Exercício de empatia
Segundo a diretora de Enfermagem do HUM, Silvia Saalfeld, toda a equipe multiprofissional deve exercitar a empatia para, ao fim, conseguir entregar um serviço de qualidade aos pacientes atendidos, o principal objetivo de uma equipe paliativa. “Se nós não nos colocarmos no lugar daquele paciente, daquela família, que passa por uma dor específica, não vamos conseguir compreender o que isso (cuidado paliativo) significa. Nós temos de pensar: e se fossem nossos pais, nossos avós? Como reagiríamos à ideia de levá-los para casa e acompanhar esse processo difícil de perto”, questionou.
Recentemente, a direção do Hospital recebeu a enfermeira Esperanza Begoña Garcia Navarro, da Universidade de Huelva, na Espanha. Especialista em cuidados paliativos, Esperanza veio para dividir conhecimentos com a equipe do serviço, além de contribuir para a implementação dos cuidados paliativos com sua experiência.
Morte moderna
Para o médico Sanderland José Tavares Gurgel, que compõe a comissão multiprofissional de cuidados paliativos do HUM, o mundo passou a encarar o caminho para a morte de forma diferente a partir dos anos 1950, com o fim de duas grandes guerras. “As pessoas passaram a administrar a morte nos quartos de UTI, em enfermarias, distante dos familiares. Imaginamos que, se elas tivessem escolha para isso, em alguns casos prefeririam passar com entes queridos, dentro do contexto familiar e sob cuidados, e não passar o resto da vida com um horário restrito de visita, por exemplo”, explica.

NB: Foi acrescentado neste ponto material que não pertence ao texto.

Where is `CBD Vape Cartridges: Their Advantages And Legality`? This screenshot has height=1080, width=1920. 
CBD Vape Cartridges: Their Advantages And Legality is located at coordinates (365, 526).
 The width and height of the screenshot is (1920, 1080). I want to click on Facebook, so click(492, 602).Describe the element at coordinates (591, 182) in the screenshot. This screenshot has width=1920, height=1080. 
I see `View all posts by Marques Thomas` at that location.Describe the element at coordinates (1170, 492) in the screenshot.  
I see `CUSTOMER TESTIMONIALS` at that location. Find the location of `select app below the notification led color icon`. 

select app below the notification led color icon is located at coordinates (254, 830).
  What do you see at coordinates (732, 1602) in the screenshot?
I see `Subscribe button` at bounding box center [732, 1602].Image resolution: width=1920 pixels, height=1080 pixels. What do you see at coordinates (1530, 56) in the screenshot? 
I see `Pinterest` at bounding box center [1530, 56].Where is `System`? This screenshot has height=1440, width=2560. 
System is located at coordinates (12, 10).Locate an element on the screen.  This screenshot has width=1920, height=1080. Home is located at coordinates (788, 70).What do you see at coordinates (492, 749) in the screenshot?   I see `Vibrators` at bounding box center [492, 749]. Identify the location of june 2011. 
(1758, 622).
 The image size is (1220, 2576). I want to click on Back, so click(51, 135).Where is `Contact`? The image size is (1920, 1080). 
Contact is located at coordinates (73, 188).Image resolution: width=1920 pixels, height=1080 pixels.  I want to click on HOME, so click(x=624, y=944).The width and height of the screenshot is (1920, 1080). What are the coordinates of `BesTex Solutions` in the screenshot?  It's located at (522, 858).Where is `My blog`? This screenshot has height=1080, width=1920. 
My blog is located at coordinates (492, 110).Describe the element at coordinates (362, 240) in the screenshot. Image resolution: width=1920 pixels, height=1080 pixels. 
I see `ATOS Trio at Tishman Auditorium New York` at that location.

O médico, especialista em cuidados paliativos, acrescenta o caráter espiritual e até religioso dos cuidados paliativos, além do financeiro. “Muitos não vêm ver o ente no hospital porque não têm dinheiro. É algo para o qual também temos de nos voltar”. O médico pontuou que a administração do Hospital segue apoiando o projeto, ao enxergar nos cuidados paliativos um método para aliviar o sofrimento e prolongar o bem-estar do paciente. “A partir do momento que se constata que não há uma cura, ainda há muito o que fazer para aliviar, apoiar e acolher, e este é o compromisso do Hospital Universitário de Maringá.”